**What needs to be done**
Needed from the data below: every line from the one with "The height and" up to and including the one with "Where should I", repeated exactly and with nothing else.

**Input data**

Content starts

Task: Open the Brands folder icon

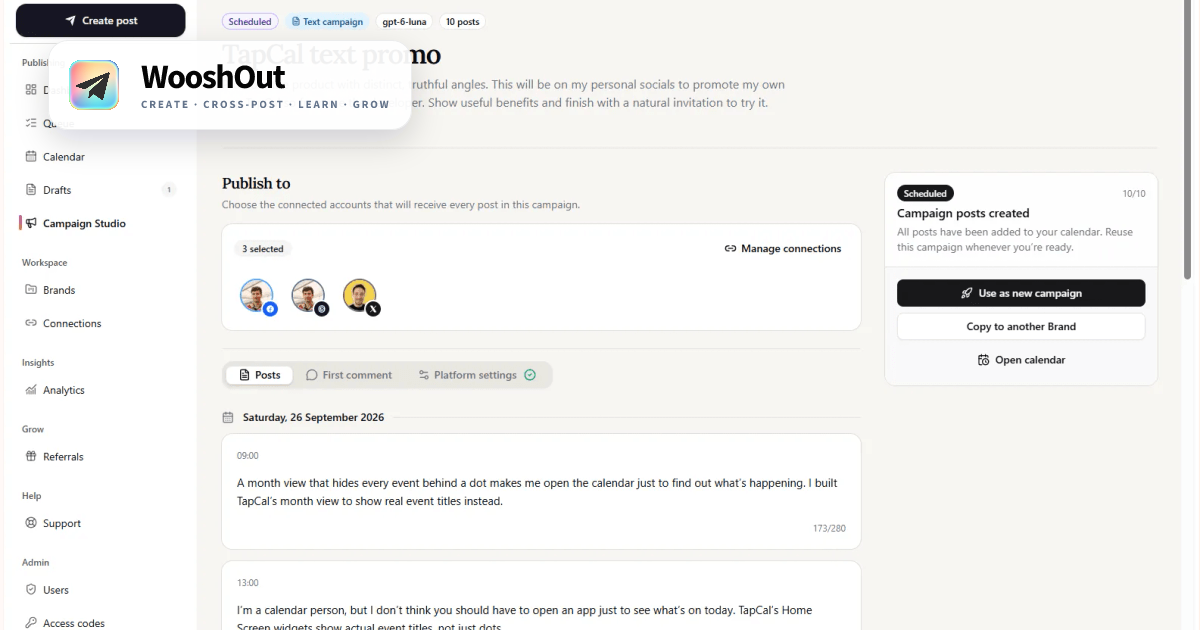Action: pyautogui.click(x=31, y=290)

Content ends
Content starts

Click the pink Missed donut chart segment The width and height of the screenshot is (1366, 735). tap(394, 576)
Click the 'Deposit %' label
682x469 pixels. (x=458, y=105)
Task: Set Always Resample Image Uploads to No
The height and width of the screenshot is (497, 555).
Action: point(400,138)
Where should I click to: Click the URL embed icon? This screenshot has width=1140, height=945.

Content ends

**Output for this exercise**
The height and width of the screenshot is (497, 555).
Action: point(400,138)
Where should I click to: Click the URL embed icon? This screenshot has width=1140, height=945.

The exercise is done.